Congress corrected this situation in 2004 by specifying that AMT liability must be compared to the calculated regular tax liability, not the lesser tax liability after using income averaging.

Read More: How to Claim Income Under $600

Another Income Average

Another form of income averaging exists for certain people who close out a tax-deferred retirement plan such as a 401k or traditional individual retirement account by taking a large lump-sum distribution. People born before January 2, 1936 who have been in their tax-deferred retirement plan for at least five years and who take out the entire balance in their plan in a single distribution, may be able to use 10-year income averaging to spread the tax bite over a 10-year span. The IRS would assume the account balance was paid in 10 equal annual installments and set the annual tax liability accordingly.

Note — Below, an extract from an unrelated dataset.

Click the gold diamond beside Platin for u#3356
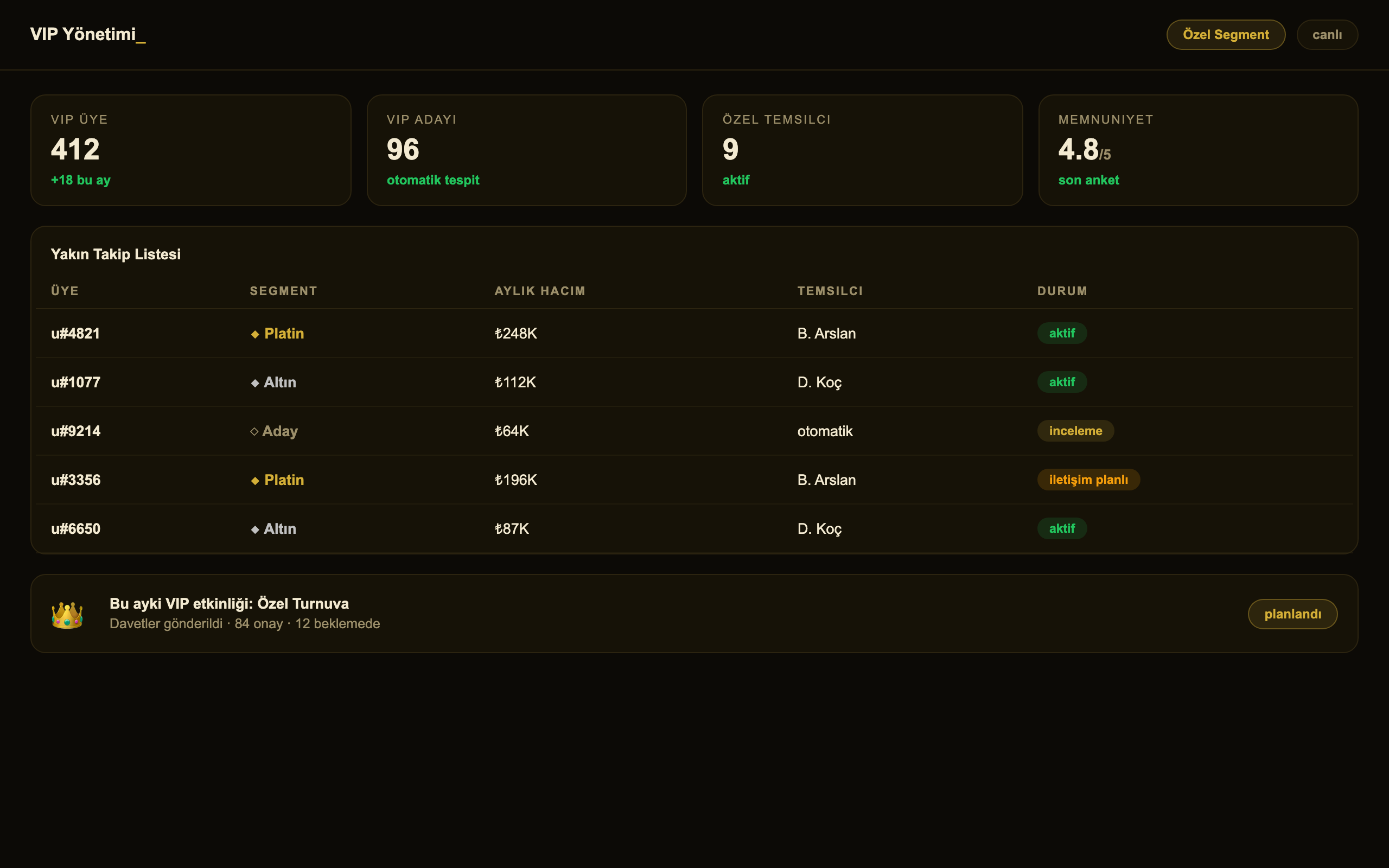Image resolution: width=1389 pixels, height=868 pixels. 255,481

Averaging For the Self Employed

The Internal Revenue Service, at its option, may permit income averaging for delinquent taxpayers who are commissioned salespeople, self-employed people or those whose income is wholly at the mercy of the market for their trade. Permission to use forward income averaging is granted or denied on a case-by-case basis, depending on the IRS’ judgment call of whether current earnings or average earnings history better represents the taxpayer's earning capacity.